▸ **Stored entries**
------------

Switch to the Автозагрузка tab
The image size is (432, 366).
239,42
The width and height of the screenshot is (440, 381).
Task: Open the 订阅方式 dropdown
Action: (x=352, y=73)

------------

▸ **Try it**
Could you copy out all of the records above exactly?

▸ **Result for this task**
Switch to the Автозагрузка tab
The image size is (432, 366).
239,42
The width and height of the screenshot is (440, 381).
Task: Open the 订阅方式 dropdown
Action: (x=352, y=73)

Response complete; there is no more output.